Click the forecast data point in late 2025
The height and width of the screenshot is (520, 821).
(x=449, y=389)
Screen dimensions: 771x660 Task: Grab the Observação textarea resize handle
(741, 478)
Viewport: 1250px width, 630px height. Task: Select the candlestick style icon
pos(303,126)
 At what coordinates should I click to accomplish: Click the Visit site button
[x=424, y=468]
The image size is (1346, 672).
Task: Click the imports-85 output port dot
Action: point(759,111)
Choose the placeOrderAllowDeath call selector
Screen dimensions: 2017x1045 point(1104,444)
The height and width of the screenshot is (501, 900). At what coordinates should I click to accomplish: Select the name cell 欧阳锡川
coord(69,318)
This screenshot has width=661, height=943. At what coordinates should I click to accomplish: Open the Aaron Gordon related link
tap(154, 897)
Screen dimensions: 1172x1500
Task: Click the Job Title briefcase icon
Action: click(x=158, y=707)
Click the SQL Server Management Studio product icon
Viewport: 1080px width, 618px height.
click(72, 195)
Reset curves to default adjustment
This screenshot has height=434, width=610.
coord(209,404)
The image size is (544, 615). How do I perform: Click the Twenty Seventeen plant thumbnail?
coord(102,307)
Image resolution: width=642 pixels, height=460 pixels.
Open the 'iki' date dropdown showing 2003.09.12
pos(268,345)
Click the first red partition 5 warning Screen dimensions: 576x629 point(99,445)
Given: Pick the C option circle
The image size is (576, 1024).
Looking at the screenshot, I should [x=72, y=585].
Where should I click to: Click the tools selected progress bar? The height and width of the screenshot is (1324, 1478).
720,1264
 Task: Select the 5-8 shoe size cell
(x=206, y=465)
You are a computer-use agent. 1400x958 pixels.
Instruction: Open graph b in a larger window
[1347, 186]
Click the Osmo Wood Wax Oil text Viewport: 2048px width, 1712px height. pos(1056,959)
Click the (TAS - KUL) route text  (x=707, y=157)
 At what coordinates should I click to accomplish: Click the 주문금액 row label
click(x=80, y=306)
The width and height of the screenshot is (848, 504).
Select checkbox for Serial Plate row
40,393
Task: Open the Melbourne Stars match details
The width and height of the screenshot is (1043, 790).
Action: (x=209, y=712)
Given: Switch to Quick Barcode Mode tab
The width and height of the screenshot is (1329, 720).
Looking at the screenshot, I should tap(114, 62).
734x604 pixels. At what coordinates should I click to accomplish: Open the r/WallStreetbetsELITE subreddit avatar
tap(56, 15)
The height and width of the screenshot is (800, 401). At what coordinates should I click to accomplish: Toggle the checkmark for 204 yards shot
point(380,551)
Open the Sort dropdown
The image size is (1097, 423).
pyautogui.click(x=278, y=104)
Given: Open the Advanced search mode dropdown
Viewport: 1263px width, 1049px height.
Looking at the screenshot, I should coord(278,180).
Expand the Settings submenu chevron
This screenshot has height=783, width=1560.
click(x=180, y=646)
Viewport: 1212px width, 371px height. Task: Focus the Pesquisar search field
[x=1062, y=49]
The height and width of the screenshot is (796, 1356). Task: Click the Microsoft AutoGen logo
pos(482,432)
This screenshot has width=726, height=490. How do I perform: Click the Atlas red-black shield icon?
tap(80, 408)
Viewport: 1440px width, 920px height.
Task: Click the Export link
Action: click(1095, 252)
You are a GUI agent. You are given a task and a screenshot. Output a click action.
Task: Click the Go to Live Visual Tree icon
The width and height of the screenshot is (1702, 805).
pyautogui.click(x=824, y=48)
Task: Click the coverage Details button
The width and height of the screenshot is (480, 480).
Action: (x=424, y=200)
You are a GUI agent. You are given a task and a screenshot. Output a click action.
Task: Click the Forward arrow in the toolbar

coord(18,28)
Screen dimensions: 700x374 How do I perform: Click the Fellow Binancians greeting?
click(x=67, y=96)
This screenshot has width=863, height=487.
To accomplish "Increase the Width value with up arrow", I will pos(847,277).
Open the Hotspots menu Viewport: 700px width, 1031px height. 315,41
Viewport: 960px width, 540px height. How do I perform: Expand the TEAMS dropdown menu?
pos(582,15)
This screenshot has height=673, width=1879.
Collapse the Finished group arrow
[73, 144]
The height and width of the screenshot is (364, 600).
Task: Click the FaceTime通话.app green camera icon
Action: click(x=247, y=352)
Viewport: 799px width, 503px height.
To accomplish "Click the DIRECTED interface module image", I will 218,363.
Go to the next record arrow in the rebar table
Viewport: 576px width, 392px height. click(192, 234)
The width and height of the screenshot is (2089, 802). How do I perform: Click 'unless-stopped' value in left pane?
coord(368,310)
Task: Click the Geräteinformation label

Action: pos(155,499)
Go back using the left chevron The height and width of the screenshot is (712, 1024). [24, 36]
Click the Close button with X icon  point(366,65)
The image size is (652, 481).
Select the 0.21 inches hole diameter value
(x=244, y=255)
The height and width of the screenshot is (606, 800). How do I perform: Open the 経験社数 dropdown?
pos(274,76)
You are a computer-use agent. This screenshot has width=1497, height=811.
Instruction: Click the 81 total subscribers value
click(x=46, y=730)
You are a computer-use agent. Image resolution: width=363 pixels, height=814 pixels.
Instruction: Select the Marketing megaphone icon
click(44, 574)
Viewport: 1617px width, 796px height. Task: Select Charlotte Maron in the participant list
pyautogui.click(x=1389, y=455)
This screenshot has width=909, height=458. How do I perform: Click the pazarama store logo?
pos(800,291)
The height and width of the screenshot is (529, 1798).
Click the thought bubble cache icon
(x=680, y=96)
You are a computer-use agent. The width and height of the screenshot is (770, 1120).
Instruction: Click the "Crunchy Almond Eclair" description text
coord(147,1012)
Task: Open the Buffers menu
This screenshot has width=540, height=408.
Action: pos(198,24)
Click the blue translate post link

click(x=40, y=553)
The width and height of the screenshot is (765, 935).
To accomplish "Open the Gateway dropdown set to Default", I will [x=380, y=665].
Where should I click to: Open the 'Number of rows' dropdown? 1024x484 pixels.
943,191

· · · · · · ·

• Problem to work on
Output an exact copy of the lines beginning at the one that holds "This screenshot has width=540, height=408." and running through the final line of the records.

• Written response
This screenshot has width=540, height=408.
Action: pos(198,24)
Click the blue translate post link

click(x=40, y=553)
The width and height of the screenshot is (765, 935).
To accomplish "Open the Gateway dropdown set to Default", I will [x=380, y=665].
Where should I click to: Open the 'Number of rows' dropdown? 1024x484 pixels.
943,191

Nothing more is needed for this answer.